PORTATA: primo piatto

DIFFICOLTÀ: semplice

PREPARAZIONE: 30 minuti

COTTURA: 20 minuti

INGREDIENTI

4/5 acciughe Cantabriche sotto sale

280 g riso Carnaroli Cascina Oschiena

200 g crema di cime di rapa

150 g stracciatella affumicata

1 limone bio, succo e zeste brodo vegetale

olio evo

sale

pepe Timut

PROCEDIMENTO

Sciacqua le acciughe, elimina la lisca e la coda, para appena e lascia riposare coperte da un filo d’olio evo e qualche bacca di pepe Timut.

In una casseruola tosta il riso a secco e successivamente sfumalo con il brodo.

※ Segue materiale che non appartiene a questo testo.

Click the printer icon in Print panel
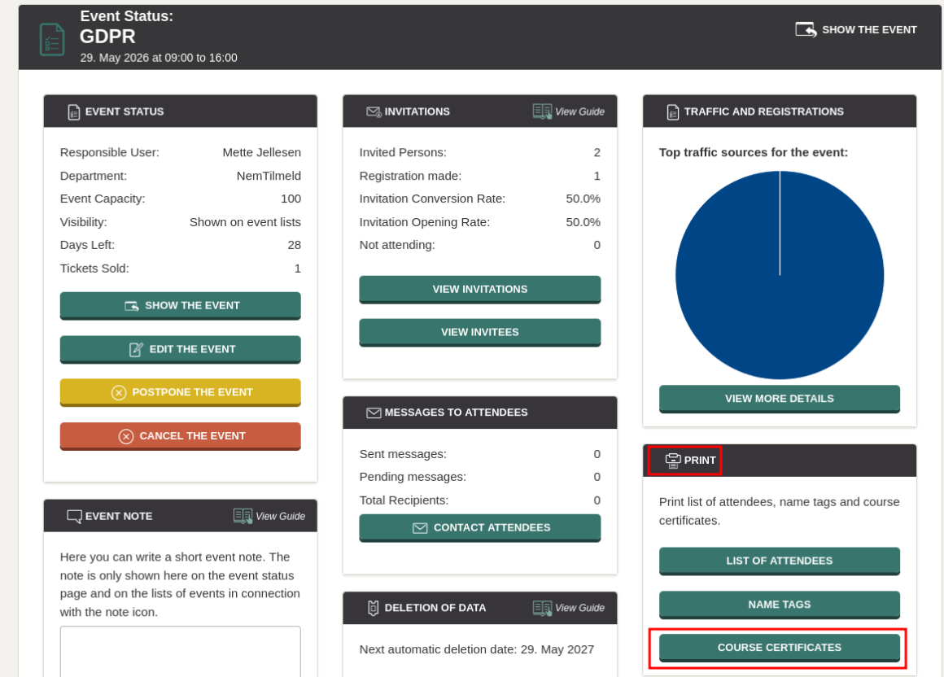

Cuoci il riso continuando a versare brodo poco alla volta e nel frattempo frulla le acciughe con la crema di cime di rapa, un mestolo di brodo e usalo per mantecare il risotto a fine cottura con un filo di olio evo e il succo di limone. Lascia riposare coperto per 2’.

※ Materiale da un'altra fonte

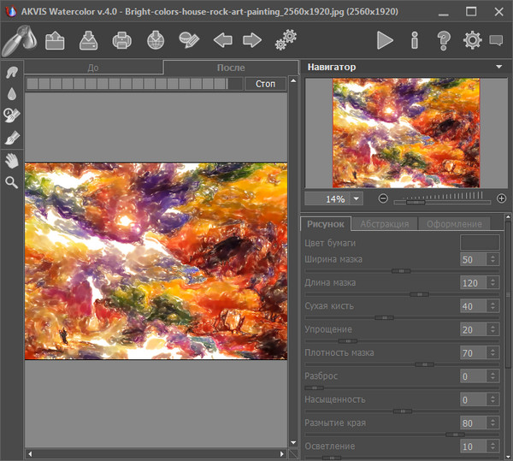Click the Стоп button
The height and width of the screenshot is (461, 513).
tap(265, 84)
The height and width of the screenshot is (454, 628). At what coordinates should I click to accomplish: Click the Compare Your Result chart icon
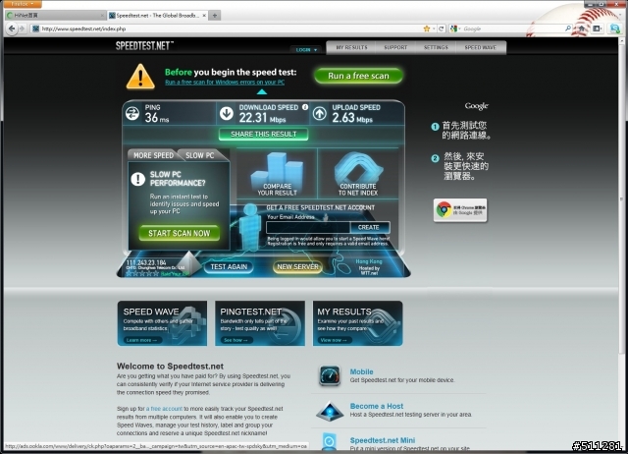click(x=277, y=174)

Stendi il risotto in ogni singolo piatto, guarnisci con una quenelle di stracciatella fredda e un filetto di acciuga. Servi con una macinata di pepe Timut e zeste di limone.

INGREDIENTI IN VIAGGIO

PALA DI SCAROLA

Anche questo piatto, come l’intero menù, è uno scambio goloso tra la gastronomia dei due poli dell’Italia. La pizza di scarola è un piatto partenopeo, uno scrigno di pasta, che racchiude ingredienti semplici, come la scarola, e preziosi, come l’uvetta e i pinoli. Noi lo proponiamo “aperto” e sempre con l’elemento valorizzante dell’acciuga.

DOSI per 2/3 persone

PORTATA: antipasto

DIFFICOLTÀ: molto semplice

PREPARAZIONE: 20 minuti

COTTURA: 20 minuti

INGREDIENTI

3/4 acciughe Cantabriche sotto sale

1 pala Unica

700 g scarole mondate

50-70 g paté di olive nere

30 g cappero Selargino sotto sale

1 spicchio d’aglio

10 g pinoli tostati

10 g uva passa

qualche foglia di cappero

olio evo

pepe Tellicherry

PROCEDIMENTO

Sciacqua le acciughe, elimina la lisca e la coda, para appena e lascia riposare coperte da un filo d’olio evo e qualche bacca di pepe Tellicherry.

Taglia la scarola già mondata in quarti nel senso della lunghezza. In un’ampia casseruola scalda l’olio con lo spicchio d’aglio, aggiungi le acciughe, i capperi dissalati, i pinoli e l’uvetta. Aggiungi mezzo bicchiere d’acqua, mescola e sciogli le acciughe, distendi la scarola e cuoci a fuoco dolce fino all’assorbimento del liquido.

Nel frattempo, nel forno già caldo a 180°-200° rigenera la pala.

Sforna, distribuisci la scarola condita e termina con piccole quenelle di pesto di olive e le foglie di cappero.